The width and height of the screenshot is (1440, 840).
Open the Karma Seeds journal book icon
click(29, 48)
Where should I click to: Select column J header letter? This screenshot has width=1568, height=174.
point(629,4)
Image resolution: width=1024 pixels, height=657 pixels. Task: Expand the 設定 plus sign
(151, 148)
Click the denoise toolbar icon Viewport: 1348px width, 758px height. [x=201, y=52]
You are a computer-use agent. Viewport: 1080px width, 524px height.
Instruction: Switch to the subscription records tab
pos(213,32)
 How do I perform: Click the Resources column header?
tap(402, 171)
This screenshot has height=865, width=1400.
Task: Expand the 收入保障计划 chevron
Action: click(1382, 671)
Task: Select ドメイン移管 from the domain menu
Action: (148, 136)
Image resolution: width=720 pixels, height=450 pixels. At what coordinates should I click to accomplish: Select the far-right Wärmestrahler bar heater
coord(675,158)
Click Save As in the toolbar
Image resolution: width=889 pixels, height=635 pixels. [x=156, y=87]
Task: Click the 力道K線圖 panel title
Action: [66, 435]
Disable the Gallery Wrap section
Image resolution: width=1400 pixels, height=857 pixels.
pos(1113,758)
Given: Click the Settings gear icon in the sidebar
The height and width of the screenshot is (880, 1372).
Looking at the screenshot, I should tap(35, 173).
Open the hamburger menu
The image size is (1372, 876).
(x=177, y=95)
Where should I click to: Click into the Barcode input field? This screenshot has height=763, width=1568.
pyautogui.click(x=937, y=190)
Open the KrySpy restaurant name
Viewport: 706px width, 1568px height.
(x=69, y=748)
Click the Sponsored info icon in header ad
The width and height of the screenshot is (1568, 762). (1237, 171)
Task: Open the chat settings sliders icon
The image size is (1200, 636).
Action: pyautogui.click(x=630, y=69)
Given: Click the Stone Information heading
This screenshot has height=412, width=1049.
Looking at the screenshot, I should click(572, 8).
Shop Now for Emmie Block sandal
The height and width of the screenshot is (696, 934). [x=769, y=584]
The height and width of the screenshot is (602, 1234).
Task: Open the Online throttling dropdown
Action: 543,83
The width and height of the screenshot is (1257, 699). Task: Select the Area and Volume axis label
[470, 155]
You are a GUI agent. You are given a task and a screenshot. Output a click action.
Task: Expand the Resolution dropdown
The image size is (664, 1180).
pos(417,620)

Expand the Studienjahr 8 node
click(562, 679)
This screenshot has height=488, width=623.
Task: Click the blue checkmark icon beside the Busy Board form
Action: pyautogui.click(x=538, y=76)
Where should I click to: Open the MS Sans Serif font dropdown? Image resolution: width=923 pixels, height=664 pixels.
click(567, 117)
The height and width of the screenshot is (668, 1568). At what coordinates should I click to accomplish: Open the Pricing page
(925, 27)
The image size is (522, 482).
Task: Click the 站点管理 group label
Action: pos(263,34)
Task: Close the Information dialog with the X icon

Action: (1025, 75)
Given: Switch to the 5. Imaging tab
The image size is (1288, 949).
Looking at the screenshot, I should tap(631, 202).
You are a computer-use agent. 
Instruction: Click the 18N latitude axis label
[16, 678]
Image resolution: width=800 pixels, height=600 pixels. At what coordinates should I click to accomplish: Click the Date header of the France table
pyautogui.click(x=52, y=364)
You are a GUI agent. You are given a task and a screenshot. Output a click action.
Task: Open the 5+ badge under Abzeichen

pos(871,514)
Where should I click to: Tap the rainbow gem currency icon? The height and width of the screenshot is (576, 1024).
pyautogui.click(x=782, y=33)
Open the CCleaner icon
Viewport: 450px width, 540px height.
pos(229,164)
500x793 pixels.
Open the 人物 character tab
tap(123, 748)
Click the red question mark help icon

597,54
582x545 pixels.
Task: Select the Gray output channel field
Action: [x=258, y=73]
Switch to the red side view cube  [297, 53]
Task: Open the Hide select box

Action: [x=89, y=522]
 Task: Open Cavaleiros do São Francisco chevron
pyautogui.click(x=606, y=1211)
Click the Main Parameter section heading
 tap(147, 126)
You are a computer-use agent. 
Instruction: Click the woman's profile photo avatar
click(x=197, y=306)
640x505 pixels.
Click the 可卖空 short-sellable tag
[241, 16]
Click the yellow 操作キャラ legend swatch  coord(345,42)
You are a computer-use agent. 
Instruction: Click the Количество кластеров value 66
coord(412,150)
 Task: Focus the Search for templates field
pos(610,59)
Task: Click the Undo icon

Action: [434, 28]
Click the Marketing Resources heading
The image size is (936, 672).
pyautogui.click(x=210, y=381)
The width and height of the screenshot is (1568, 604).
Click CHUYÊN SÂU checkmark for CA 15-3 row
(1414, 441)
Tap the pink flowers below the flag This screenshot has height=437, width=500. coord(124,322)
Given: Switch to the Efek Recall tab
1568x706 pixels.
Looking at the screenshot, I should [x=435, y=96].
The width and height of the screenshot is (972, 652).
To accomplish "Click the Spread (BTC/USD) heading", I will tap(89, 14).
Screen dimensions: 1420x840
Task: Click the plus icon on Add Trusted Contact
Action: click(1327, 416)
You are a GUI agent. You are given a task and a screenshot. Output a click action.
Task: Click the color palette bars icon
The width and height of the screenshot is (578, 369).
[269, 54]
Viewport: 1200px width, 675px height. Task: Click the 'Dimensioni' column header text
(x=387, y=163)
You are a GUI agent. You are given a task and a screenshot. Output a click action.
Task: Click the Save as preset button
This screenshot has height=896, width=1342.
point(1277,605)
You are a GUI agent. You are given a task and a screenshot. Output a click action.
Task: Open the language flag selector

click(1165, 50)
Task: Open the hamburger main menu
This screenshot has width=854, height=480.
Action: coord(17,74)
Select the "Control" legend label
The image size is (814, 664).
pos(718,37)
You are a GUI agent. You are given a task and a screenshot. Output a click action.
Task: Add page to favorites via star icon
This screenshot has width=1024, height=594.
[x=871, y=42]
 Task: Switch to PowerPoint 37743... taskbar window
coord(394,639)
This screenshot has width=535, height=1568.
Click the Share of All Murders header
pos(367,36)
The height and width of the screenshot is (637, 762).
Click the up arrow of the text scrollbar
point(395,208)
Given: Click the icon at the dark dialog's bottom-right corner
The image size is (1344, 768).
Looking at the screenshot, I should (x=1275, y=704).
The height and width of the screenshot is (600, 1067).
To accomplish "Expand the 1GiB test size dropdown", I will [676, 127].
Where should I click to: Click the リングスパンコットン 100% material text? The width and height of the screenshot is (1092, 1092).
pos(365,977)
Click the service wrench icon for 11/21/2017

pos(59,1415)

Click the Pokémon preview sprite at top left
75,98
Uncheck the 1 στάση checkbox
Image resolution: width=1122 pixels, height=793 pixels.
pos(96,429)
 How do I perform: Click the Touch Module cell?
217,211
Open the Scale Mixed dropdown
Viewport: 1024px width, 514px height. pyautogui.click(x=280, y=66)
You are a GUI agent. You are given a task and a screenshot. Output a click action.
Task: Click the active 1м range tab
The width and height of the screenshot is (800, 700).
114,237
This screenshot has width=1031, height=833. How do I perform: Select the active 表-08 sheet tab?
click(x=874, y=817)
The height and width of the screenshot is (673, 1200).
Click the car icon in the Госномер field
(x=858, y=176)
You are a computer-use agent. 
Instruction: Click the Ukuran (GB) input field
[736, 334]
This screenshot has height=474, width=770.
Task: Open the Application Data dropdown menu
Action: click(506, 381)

○ ○ ○

> Prompt:
Each line in the material with "hamburger" in it must be reported.

> Problem solution:
Open the hamburger menu
Task: Open the hamburger main menu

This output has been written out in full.